** start Data excerpts **
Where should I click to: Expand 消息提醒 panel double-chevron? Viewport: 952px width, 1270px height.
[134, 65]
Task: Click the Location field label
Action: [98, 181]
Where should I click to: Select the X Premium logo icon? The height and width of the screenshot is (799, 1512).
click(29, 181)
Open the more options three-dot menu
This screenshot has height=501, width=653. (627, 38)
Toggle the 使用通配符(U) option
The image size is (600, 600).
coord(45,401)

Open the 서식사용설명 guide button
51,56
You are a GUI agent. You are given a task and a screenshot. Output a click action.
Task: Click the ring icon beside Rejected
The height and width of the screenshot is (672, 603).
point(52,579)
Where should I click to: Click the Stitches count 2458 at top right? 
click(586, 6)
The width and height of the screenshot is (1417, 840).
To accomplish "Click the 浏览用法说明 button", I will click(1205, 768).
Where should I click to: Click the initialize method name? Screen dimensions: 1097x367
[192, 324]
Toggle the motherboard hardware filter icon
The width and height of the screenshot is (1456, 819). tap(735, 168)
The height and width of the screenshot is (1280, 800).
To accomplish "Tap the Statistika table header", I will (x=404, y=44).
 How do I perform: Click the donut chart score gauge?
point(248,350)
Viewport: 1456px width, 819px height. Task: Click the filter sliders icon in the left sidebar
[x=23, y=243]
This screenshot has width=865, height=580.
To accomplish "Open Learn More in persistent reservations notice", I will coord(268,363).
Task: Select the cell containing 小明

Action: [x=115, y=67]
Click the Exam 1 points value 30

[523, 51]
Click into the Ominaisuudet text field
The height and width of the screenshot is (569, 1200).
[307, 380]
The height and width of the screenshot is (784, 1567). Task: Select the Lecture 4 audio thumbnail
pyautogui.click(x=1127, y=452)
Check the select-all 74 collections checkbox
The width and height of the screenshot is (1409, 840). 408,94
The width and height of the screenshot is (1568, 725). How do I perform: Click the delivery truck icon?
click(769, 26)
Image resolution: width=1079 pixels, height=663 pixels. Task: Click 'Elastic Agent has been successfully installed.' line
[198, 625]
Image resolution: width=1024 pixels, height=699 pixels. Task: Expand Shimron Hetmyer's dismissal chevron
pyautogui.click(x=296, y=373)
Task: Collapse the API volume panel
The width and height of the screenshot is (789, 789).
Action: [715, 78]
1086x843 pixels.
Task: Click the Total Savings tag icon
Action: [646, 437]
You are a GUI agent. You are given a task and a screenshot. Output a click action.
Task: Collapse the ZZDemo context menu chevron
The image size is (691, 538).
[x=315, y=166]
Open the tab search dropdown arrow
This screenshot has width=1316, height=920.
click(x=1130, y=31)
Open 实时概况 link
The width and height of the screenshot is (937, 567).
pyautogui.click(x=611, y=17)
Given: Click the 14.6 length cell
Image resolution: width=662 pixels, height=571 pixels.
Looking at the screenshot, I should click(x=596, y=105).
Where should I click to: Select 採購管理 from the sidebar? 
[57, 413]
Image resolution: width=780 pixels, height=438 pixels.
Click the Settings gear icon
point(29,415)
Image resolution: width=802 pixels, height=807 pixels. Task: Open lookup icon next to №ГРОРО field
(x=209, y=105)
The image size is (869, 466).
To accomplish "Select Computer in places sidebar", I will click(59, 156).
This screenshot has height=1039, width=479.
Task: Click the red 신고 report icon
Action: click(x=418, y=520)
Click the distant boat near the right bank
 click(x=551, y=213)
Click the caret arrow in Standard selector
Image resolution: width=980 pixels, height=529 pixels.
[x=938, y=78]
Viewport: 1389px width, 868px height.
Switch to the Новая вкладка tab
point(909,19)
** end Data excerpts **
What is expected: Can you retype all of the entries above exactly as they appear?

Expected output:
Where should I click to: Expand 消息提醒 panel double-chevron? Viewport: 952px width, 1270px height.
[134, 65]
Task: Click the Location field label
Action: [98, 181]
Where should I click to: Select the X Premium logo icon? The height and width of the screenshot is (799, 1512).
click(29, 181)
Open the more options three-dot menu
This screenshot has height=501, width=653. (627, 38)
Toggle the 使用通配符(U) option
The image size is (600, 600).
coord(45,401)

Open the 서식사용설명 guide button
51,56
You are a GUI agent. You are given a task and a screenshot. Output a click action.
Task: Click the ring icon beside Rejected
The height and width of the screenshot is (672, 603).
point(52,579)
Where should I click to: Click the Stitches count 2458 at top right? 
click(586, 6)
The width and height of the screenshot is (1417, 840).
To accomplish "Click the 浏览用法说明 button", I will click(1205, 768).
Where should I click to: Click the initialize method name? Screen dimensions: 1097x367
[192, 324]
Toggle the motherboard hardware filter icon
The width and height of the screenshot is (1456, 819). tap(735, 168)
The height and width of the screenshot is (1280, 800).
To accomplish "Tap the Statistika table header", I will (x=404, y=44).
 How do I perform: Click the donut chart score gauge?
point(248,350)
Viewport: 1456px width, 819px height. Task: Click the filter sliders icon in the left sidebar
[x=23, y=243]
This screenshot has width=865, height=580.
To accomplish "Open Learn More in persistent reservations notice", I will coord(268,363).
Task: Select the cell containing 小明

Action: [x=115, y=67]
Click the Exam 1 points value 30

[523, 51]
Click into the Ominaisuudet text field
The height and width of the screenshot is (569, 1200).
[307, 380]
The height and width of the screenshot is (784, 1567). Task: Select the Lecture 4 audio thumbnail
pyautogui.click(x=1127, y=452)
Check the select-all 74 collections checkbox
The width and height of the screenshot is (1409, 840). 408,94
The width and height of the screenshot is (1568, 725). How do I perform: Click the delivery truck icon?
click(769, 26)
Image resolution: width=1079 pixels, height=663 pixels. Task: Click 'Elastic Agent has been successfully installed.' line
[198, 625]
Image resolution: width=1024 pixels, height=699 pixels. Task: Expand Shimron Hetmyer's dismissal chevron
pyautogui.click(x=296, y=373)
Task: Collapse the API volume panel
The width and height of the screenshot is (789, 789).
Action: [715, 78]
1086x843 pixels.
Task: Click the Total Savings tag icon
Action: [646, 437]
You are a GUI agent. You are given a task and a screenshot. Output a click action.
Task: Collapse the ZZDemo context menu chevron
The image size is (691, 538).
[x=315, y=166]
Open the tab search dropdown arrow
This screenshot has width=1316, height=920.
click(x=1130, y=31)
Open 实时概况 link
The width and height of the screenshot is (937, 567).
pyautogui.click(x=611, y=17)
Given: Click the 14.6 length cell
Image resolution: width=662 pixels, height=571 pixels.
Looking at the screenshot, I should click(x=596, y=105).
Where should I click to: Select 採購管理 from the sidebar? 
[57, 413]
Image resolution: width=780 pixels, height=438 pixels.
Click the Settings gear icon
point(29,415)
Image resolution: width=802 pixels, height=807 pixels. Task: Open lookup icon next to №ГРОРО field
(x=209, y=105)
The image size is (869, 466).
To accomplish "Select Computer in places sidebar", I will click(59, 156).
This screenshot has height=1039, width=479.
Task: Click the red 신고 report icon
Action: click(x=418, y=520)
Click the distant boat near the right bank
 click(x=551, y=213)
Click the caret arrow in Standard selector
Image resolution: width=980 pixels, height=529 pixels.
[x=938, y=78]
Viewport: 1389px width, 868px height.
Switch to the Новая вкладка tab
point(909,19)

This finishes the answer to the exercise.